» Collected data entries
Segment Open

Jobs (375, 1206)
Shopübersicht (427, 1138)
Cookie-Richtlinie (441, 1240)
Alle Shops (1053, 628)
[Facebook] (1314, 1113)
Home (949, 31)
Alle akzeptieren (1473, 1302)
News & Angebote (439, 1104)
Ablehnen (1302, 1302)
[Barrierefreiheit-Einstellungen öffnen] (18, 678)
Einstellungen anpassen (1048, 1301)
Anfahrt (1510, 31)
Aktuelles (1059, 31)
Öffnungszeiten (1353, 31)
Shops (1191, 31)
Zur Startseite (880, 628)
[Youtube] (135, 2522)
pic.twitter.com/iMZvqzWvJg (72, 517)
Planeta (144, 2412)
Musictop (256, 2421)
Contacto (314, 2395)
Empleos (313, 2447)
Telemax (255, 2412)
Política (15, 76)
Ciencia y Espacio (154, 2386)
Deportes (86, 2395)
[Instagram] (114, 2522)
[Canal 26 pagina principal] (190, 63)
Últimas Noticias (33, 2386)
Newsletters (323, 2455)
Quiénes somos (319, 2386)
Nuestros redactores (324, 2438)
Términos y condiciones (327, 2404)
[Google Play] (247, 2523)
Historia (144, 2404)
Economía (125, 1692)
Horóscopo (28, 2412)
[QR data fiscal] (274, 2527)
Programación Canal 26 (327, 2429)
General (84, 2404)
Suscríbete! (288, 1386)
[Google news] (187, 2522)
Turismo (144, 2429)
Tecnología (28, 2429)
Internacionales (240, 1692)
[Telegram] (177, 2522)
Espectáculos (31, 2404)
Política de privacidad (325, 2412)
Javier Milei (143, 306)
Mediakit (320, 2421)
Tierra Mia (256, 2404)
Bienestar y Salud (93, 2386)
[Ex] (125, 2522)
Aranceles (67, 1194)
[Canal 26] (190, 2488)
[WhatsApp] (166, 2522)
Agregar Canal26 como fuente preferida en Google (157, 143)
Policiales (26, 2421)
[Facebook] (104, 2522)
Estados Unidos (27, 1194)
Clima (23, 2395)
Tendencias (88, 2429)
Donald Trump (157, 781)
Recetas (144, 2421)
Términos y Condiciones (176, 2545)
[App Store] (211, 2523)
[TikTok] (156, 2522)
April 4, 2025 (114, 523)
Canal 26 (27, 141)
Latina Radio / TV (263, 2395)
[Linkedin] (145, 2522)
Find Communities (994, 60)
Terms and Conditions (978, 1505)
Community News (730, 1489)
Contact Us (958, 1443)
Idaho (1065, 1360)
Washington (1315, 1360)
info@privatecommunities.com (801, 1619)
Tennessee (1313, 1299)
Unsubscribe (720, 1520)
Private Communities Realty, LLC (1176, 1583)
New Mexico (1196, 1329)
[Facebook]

Segment Closed

» Task statement
Each entry is to be returned in full, character for character.

» Answer box
Jobs (375, 1206)
Shopübersicht (427, 1138)
Cookie-Richtlinie (441, 1240)
Alle Shops (1053, 628)
[Facebook] (1314, 1113)
Home (949, 31)
Alle akzeptieren (1473, 1302)
News & Angebote (439, 1104)
Ablehnen (1302, 1302)
[Barrierefreiheit-Einstellungen öffnen] (18, 678)
Einstellungen anpassen (1048, 1301)
Anfahrt (1510, 31)
Aktuelles (1059, 31)
Öffnungszeiten (1353, 31)
Shops (1191, 31)
Zur Startseite (880, 628)
[Youtube] (135, 2522)
pic.twitter.com/iMZvqzWvJg (72, 517)
Planeta (144, 2412)
Musictop (256, 2421)
Contacto (314, 2395)
Empleos (313, 2447)
Telemax (255, 2412)
Política (15, 76)
Ciencia y Espacio (154, 2386)
Deportes (86, 2395)
[Instagram] (114, 2522)
[Canal 26 pagina principal] (190, 63)
Últimas Noticias (33, 2386)
Newsletters (323, 2455)
Quiénes somos (319, 2386)
Nuestros redactores (324, 2438)
Términos y condiciones (327, 2404)
[Google Play] (247, 2523)
Historia (144, 2404)
Economía (125, 1692)
Horóscopo (28, 2412)
[QR data fiscal] (274, 2527)
Programación Canal 26 (327, 2429)
General (84, 2404)
Suscríbete! (288, 1386)
[Google news] (187, 2522)
Turismo (144, 2429)
Tecnología (28, 2429)
Internacionales (240, 1692)
[Telegram] (177, 2522)
Espectáculos (31, 2404)
Política de privacidad (325, 2412)
Javier Milei (143, 306)
Mediakit (320, 2421)
Tierra Mia (256, 2404)
Bienestar y Salud (93, 2386)
[Ex] (125, 2522)
Aranceles (67, 1194)
[Canal 26] (190, 2488)
[WhatsApp] (166, 2522)
Agregar Canal26 como fuente preferida en Google (157, 143)
Policiales (26, 2421)
[Facebook] (104, 2522)
Estados Unidos (27, 1194)
Clima (23, 2395)
Tendencias (88, 2429)
Donald Trump (157, 781)
Recetas (144, 2421)
Términos y Condiciones (176, 2545)
[App Store] (211, 2523)
[TikTok] (156, 2522)
April 4, 2025 (114, 523)
Canal 26 (27, 141)
Latina Radio / TV (263, 2395)
[Linkedin] (145, 2522)
Find Communities (994, 60)
Terms and Conditions (978, 1505)
Community News (730, 1489)
Contact Us (958, 1443)
Idaho (1065, 1360)
Washington (1315, 1360)
info@privatecommunities.com (801, 1619)
Tennessee (1313, 1299)
Unsubscribe (720, 1520)
Private Communities Realty, LLC (1176, 1583)
New Mexico (1196, 1329)
[Facebook]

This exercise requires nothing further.